[Target position entries]
====

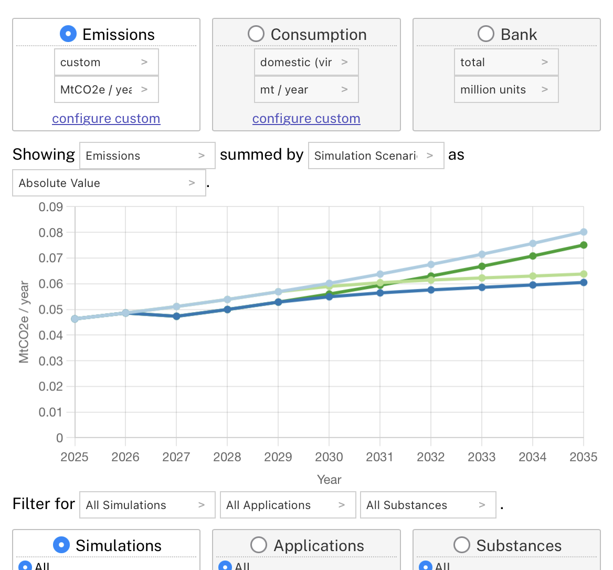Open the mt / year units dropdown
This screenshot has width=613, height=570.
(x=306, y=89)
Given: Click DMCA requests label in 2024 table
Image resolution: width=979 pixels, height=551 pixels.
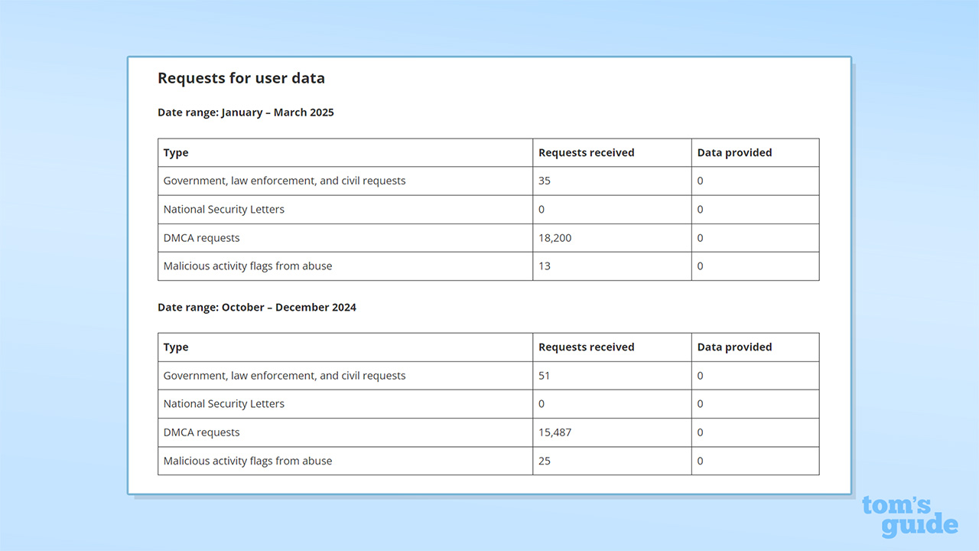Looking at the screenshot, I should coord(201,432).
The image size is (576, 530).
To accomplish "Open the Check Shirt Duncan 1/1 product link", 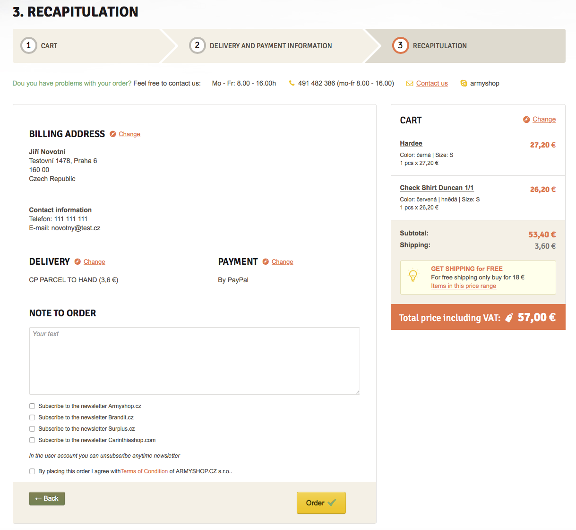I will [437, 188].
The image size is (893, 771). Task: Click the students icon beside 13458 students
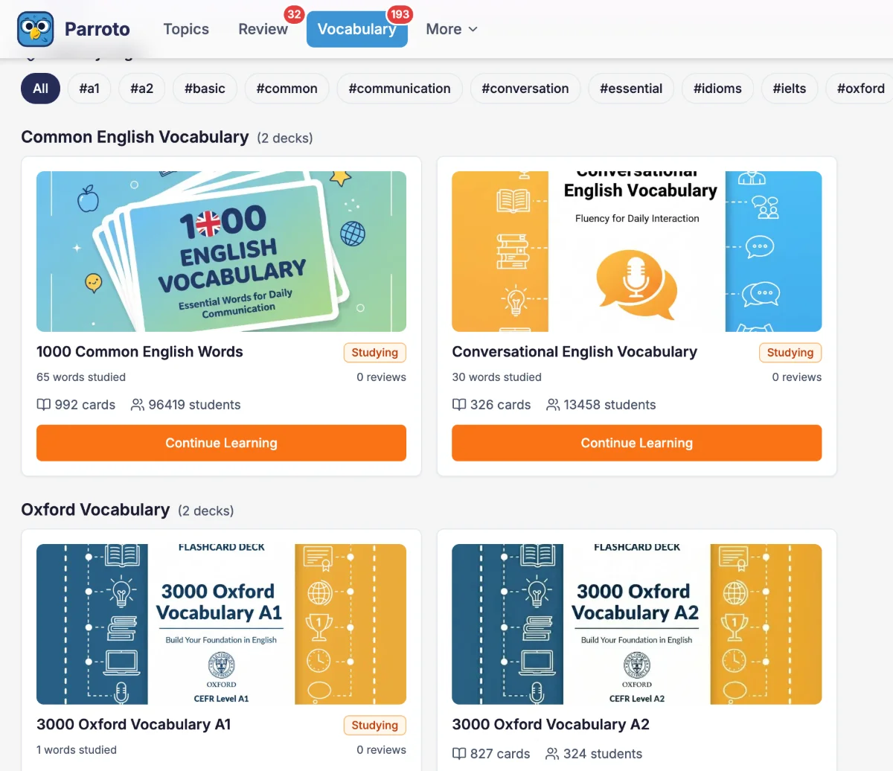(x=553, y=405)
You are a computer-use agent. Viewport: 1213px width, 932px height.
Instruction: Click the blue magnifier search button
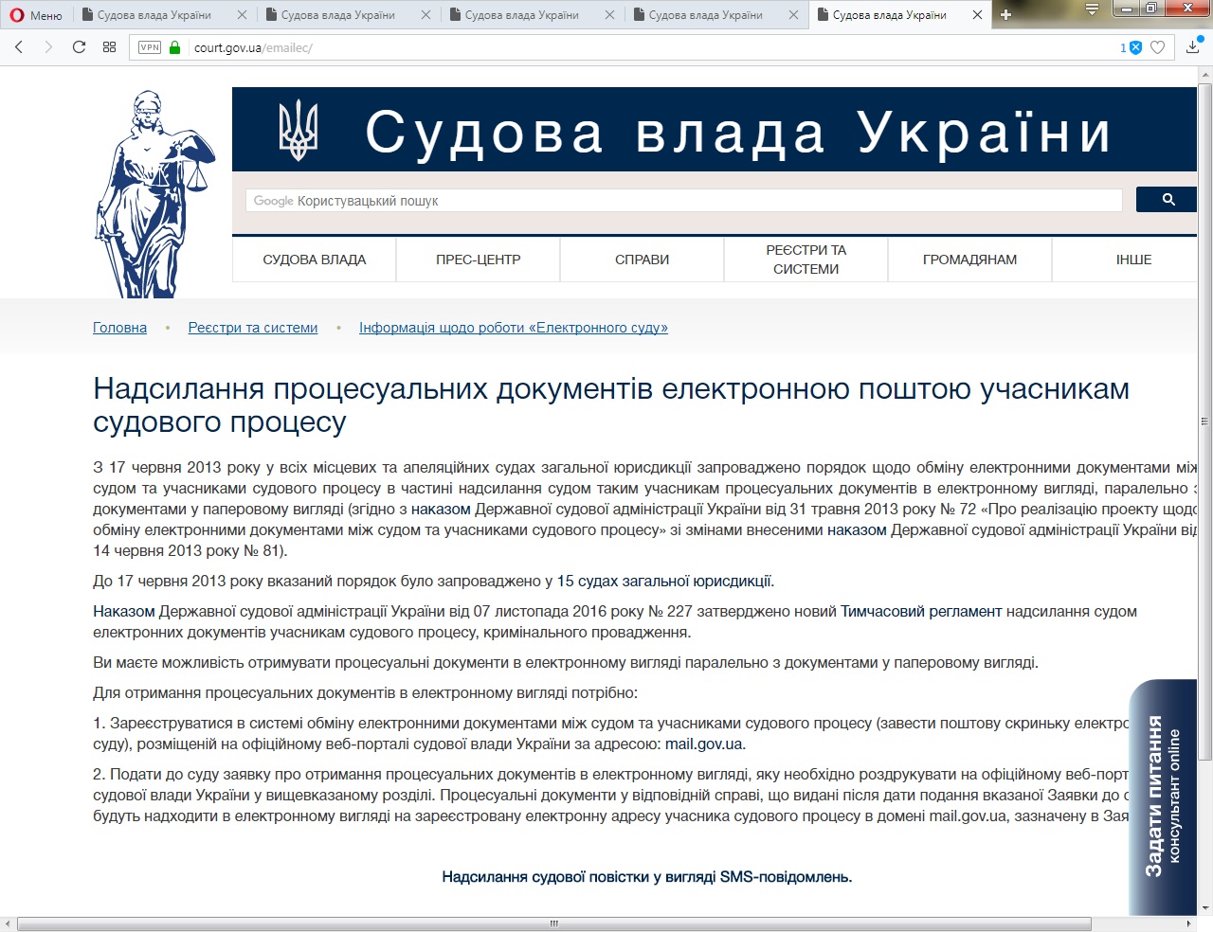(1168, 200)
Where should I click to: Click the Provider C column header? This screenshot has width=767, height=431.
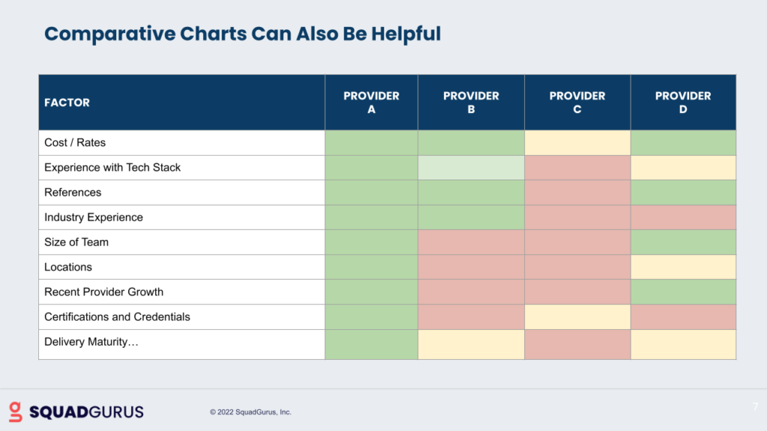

====

*TASK GOAL*.
How many lines in the entries above contain the word "Click"? Give only the number.

*SOLUTION*.
4